El primer largometraje de Eric Rohmer es un cuento tragicómico sobre la espiral descendente de un hombre dentro de la pobreza y el aislamiento. Mientras la película muestra la inexperiencia de Rohmer como cineasta demasiado claro y también sufre de algunas fallas obvias –las mas notables son las extrañas referencias a la astrología y al destino- es un convincente y, a fin de cuentas, doloroso trabajo que hace algunas válidas afirmaciones sobre la naturaleza humana.
Cualquier película que aborde el tema de los sin techo es improbable que le haga justicia y capture la completa tragedia de sus predicamentos, pero esta película de alguna manera logra este objetivo. Los intentos cada vez más desesperados de Pierre para encontrar comida y mantenerse en pie son a la vez graciosos y agónicamente conmovedores –como en muchas de las posteriores películas de Rohmer, son estos pequeños detalles los que pueden tener grandes efectos en la audiencia.
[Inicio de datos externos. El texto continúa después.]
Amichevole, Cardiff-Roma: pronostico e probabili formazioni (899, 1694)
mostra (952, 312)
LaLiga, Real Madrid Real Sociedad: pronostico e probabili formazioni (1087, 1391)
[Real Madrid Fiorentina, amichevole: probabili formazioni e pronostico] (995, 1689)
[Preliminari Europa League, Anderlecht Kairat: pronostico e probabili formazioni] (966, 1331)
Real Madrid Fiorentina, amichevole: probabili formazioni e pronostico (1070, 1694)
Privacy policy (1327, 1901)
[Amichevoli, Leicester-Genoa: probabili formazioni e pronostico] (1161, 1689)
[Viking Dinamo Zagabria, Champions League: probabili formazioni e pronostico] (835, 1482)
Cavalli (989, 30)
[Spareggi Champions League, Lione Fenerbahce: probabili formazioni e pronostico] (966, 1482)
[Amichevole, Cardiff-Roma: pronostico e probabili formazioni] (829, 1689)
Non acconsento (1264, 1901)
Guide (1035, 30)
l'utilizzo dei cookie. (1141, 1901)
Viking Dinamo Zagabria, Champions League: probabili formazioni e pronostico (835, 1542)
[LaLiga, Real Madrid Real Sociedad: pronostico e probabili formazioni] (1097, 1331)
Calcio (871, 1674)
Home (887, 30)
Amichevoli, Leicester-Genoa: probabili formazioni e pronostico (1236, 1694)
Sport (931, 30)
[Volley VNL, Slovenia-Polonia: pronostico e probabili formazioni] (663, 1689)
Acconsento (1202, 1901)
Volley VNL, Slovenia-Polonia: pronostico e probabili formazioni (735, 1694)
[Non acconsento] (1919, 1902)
La película ciertamente carece de la pícara espontaneidad y realismo de las más recientes películas de Rohmer –el artificial final feliz ha sido una particular desilusión. A pesar de la discordante artificialidad de la narrativa, la fotografía es totalmente imponente, casi tan fascinante como las mejores y más conocidas películas de Rohmer. Los elocuentes escenarios filmados en Paris logran armonizar muy bien con humor del personaje principal –vibrante y divertido cuando Pierre esta celebrando su asumida herencia, melancólico cuando se da cuenta que no ha heredado nada, y cruel cuando se encuentra solo y pobre. La fotografía es claramente Nouvelle Vague, y, adecuadamente, uno de los contemporáneos de Rohmer, Jean-Luc Godard, hace una aparición silente cerca del principio de la película.